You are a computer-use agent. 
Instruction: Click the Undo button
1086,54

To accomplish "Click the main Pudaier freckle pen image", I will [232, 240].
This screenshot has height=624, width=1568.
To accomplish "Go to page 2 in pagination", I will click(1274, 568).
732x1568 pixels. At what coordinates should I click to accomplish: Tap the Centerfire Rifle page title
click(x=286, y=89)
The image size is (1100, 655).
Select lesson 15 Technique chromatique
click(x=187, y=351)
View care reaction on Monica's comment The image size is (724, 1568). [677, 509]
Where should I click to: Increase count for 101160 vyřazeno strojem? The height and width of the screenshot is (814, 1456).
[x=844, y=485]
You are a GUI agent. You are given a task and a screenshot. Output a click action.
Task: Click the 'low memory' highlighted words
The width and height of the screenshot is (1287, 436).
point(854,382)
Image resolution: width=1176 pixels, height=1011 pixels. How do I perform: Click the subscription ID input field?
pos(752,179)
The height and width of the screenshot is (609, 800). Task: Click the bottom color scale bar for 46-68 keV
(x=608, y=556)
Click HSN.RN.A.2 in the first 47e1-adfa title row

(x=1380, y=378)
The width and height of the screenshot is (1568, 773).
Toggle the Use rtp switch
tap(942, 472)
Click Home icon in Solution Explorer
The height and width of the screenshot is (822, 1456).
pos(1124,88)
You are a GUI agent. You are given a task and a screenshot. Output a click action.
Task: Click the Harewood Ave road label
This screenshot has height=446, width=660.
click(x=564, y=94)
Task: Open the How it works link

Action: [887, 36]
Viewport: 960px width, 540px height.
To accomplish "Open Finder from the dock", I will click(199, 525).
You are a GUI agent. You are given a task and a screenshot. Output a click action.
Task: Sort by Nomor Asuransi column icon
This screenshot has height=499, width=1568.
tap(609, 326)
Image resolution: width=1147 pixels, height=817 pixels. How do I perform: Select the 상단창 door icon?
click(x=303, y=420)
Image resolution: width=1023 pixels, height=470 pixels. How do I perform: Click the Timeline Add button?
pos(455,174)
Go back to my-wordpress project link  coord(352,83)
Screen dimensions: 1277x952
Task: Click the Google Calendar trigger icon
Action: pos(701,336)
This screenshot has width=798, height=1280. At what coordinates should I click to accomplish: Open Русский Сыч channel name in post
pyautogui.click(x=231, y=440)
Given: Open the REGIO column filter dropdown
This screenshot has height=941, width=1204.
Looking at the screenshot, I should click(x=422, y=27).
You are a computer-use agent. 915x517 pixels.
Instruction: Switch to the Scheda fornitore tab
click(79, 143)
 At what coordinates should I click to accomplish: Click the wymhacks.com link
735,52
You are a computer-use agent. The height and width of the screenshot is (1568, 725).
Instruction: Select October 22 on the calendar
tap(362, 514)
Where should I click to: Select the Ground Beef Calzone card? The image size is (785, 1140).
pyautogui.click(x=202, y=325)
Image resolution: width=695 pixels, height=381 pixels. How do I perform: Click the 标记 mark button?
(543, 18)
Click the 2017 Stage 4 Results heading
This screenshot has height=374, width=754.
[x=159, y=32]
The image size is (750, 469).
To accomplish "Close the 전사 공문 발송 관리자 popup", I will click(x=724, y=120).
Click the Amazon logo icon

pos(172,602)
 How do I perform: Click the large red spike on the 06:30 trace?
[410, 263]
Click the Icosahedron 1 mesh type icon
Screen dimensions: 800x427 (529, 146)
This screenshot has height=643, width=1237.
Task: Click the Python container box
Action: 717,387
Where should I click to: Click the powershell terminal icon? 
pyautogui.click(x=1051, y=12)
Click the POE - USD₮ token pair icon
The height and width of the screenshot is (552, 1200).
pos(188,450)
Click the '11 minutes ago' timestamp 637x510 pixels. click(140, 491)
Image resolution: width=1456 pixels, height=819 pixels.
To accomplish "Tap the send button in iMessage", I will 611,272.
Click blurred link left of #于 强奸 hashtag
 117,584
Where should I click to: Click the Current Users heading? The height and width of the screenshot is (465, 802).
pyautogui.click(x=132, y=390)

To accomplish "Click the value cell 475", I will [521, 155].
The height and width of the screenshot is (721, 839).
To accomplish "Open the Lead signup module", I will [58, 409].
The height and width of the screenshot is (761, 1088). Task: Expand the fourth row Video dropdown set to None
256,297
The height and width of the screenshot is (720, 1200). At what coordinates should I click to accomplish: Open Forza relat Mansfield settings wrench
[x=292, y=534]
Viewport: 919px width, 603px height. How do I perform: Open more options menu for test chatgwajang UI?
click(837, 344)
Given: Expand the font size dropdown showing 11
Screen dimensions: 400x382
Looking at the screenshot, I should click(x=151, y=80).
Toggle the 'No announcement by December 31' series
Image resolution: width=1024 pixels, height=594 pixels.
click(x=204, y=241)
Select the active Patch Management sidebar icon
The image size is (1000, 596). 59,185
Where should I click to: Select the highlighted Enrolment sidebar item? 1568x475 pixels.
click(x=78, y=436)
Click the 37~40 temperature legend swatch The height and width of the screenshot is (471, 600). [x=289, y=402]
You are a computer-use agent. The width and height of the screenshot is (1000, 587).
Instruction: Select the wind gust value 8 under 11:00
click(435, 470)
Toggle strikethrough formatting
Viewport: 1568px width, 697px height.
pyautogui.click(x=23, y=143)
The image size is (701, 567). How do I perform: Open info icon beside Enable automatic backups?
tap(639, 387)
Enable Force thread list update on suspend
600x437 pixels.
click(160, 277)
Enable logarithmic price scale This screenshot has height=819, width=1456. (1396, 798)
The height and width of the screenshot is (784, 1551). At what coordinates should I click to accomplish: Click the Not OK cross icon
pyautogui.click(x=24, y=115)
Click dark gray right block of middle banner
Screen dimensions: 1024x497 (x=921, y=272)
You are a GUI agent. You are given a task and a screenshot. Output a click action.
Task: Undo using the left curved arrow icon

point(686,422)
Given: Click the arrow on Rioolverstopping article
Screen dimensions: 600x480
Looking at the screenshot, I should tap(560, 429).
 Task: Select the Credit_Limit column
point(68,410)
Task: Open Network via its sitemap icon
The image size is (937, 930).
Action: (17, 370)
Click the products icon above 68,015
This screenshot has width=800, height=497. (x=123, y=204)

───

→ TASK REQUIREMENTS
When the word "computer" appears in a line of the listing, copy that line.

→ ANSWER FOR THE TASK
You are a computer-use agent. 
You are a computer-use agent. 915x517 pixels.
You are a computer-use agent. The height and width of the screenshot is (1568, 725).
You are a computer-use agent. The width and height of the screenshot is (1000, 587).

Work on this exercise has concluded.